When Verkada launched three years ago, consumer security solutions were beginning to boom — but enterprise customers weren’t as lucky. The company’s founders and earliest team members set out to change the way businesses think about security in the real, physical world, and today, Verkada is rapidly gaining ground in a $20B market. Below, Filip Kaliszan (Co-Founder and CEO), John Russell (VP of Design), and Raj Misra (Director of Hardware Engineering) explain their team’s customer-first approach to solving problems that have plagued the industry for decades — and share their excitement about Verkada’s next frontier.

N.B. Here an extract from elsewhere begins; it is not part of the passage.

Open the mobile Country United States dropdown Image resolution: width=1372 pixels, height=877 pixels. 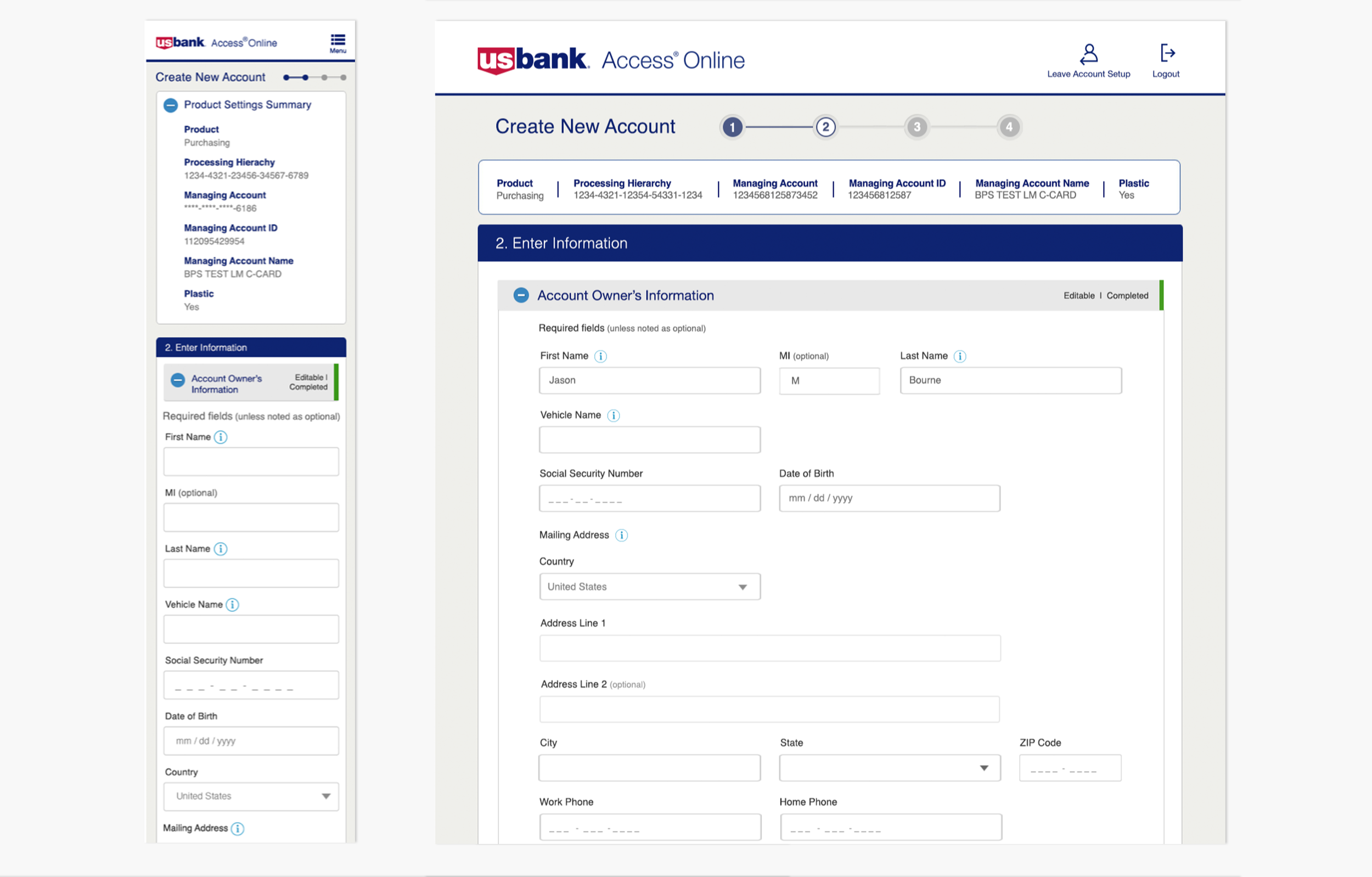[251, 796]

First, give us Verkada’s origin story.

Filip: Before Verkada, two of my co-founders, James and Benjamin, and I had a startup called CourseRank. It started out as a class project, and through a series of happy coincidences we grew it into a successful business. But we knew the next time, we’d have to be much more deliberate.

From left to right: John, Filip, and Raj step out for lunch in San Mateo.

So when we started exploring ideas for another company, we decided it had to have two things — interesting technical problems to solve and a market where we could have a meaningful impact. Enterprise video security fit the bill. I’d installed an enterprise camera at my house years earlier, before the consumer companies were making outdoor-friendly models, and I’d seen firsthand that there was plenty of room for improvement.

“We found product-market fit in our first iteration, and in the last year or so we’ve gone from hundreds of cameras to tens of thousands.” — Filip

Our fourth co-founder, Hans Robertson, who had previously co-founded Meraki, had also been thinking about cameras, so together we started studying the space more closely, talking with dozens of potential customers and partners. We wanted to confirm it was a real opportunity. The first few months were brutal — we had a hard time both hiring and finding investors — and it can be difficult during times like that to know how much you should persist. A lot of startups fail because the founders give up too soon. But you also don’t want to blindly keep building something that isn’t going to work.

We had the endurance to push through because we’d convinced ourselves the idea could work, and lo and behold, it did. We found product-market fit in our first iteration, and in the last year or so we’ve gone from hundreds of cameras to tens of thousands.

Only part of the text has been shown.